Could you extract, word for word, the part of the post on a pastor's office that opens with the words containing "If we hold the" and closes with "of the Lamb..."?

(Supplied passage)

Tuesday, February 8, 2011

The Office of Pastor in a Congregation

We had a quote from Luther during the "Sunday School" time at church this last Sunday.  We were discussing the "office of the public ministry" and "the office of the keys".  If you'd like to know more about those terms please go to www.lcms.org and I'm sure you'll be able to find what the Lutheran Church - Missouri Synod's teaching position is on these two terms.

Martin Luther

Here is the quote from Luther, however the quote wasn't cited in our "class" so I'm not sure what work it can be found:

If we hold the Word of God in high regard, then we would be glad to go to church, to listen to the sermon and to pay attention.  But if you look more at the pastor than at God; if you do not see God's person but merely gape to see whether the pastor is learned and skilled, whether the pastor has good diction, then you do not have eyes to see the river of the water of life, bright as crystal, flowing from the throne of God and of the Lamb...
I believe that this quote from Luther certainly shows the common day tendency for churches to center themselves around the pastor and not on Christ!  I know that when a pastor dies or leaves his "office" some churches struggle greatly.  I think that error arises from the problem that Luther mentions and also from the pastor taking on too many roles in the Body of Christ!

Pastors today seem called upon to do everything in the Body of the Christ within a congregation.  Why is it  the pastor always (in most congregations) delivers the Word of God from the "pulpit" on Sundays?  Why is it that the pastor often times always leads the public prayers?  Why is it that the pastor often times leads "Sunday School"?  Why is it that the pastor has to be at all the board meetings and financial meetings?  Why is it that the pastor in a lot of churches is supposed to sit in the office from 9-5?  Who does that help?  Don't most people work during those hours? Why is the pastor the one to always visit the shut-ins and and those in the hospital?  Why is the pastor the one to always baptize and distribute communion if the efficacy of these sacraments lies in the Word of God and not the pastor?  In some churches, the pastor is also the musician who leads worship too!  Why do so many hats fall on the pastor when everyone in a local congregation has spiritual gifts to offer the body?  I think this is one reason that so many pastors burn-out in the ministry.  They're taking roles that other body parts should be doing!

(End Supplied passage)
(Entries provided)

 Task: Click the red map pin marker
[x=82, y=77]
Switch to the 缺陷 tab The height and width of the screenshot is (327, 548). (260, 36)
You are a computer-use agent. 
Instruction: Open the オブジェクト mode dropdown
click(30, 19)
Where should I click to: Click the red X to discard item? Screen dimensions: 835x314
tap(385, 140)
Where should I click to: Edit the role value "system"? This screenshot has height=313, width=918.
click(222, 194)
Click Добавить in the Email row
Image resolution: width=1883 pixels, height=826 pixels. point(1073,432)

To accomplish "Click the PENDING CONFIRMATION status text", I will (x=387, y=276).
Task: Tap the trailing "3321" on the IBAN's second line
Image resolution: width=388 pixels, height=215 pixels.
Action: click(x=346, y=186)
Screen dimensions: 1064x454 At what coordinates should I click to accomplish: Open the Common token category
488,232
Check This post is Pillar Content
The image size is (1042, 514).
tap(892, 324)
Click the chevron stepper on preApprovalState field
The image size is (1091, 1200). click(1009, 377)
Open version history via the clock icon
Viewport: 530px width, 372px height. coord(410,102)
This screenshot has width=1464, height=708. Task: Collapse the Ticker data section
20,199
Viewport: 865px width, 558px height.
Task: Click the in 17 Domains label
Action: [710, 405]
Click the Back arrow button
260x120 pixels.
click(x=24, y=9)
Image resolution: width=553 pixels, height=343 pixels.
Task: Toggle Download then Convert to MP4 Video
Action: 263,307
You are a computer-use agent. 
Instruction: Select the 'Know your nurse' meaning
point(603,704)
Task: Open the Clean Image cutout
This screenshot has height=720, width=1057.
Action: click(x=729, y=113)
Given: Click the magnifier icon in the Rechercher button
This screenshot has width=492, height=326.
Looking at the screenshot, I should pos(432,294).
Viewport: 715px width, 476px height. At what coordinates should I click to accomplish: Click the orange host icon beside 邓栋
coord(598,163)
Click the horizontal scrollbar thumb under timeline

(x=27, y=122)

(End Entries provided)

# Expected answer
If we hold the Word of God in high regard, then we would be glad to go to church, to listen to the sermon and to pay attention.  But if you look more at the pastor than at God; if you do not see God's person but merely gape to see whether the pastor is learned and skilled, whether the pastor has good diction, then you do not have eyes to see the river of the water of life, bright as crystal, flowing from the throne of God and of the Lamb...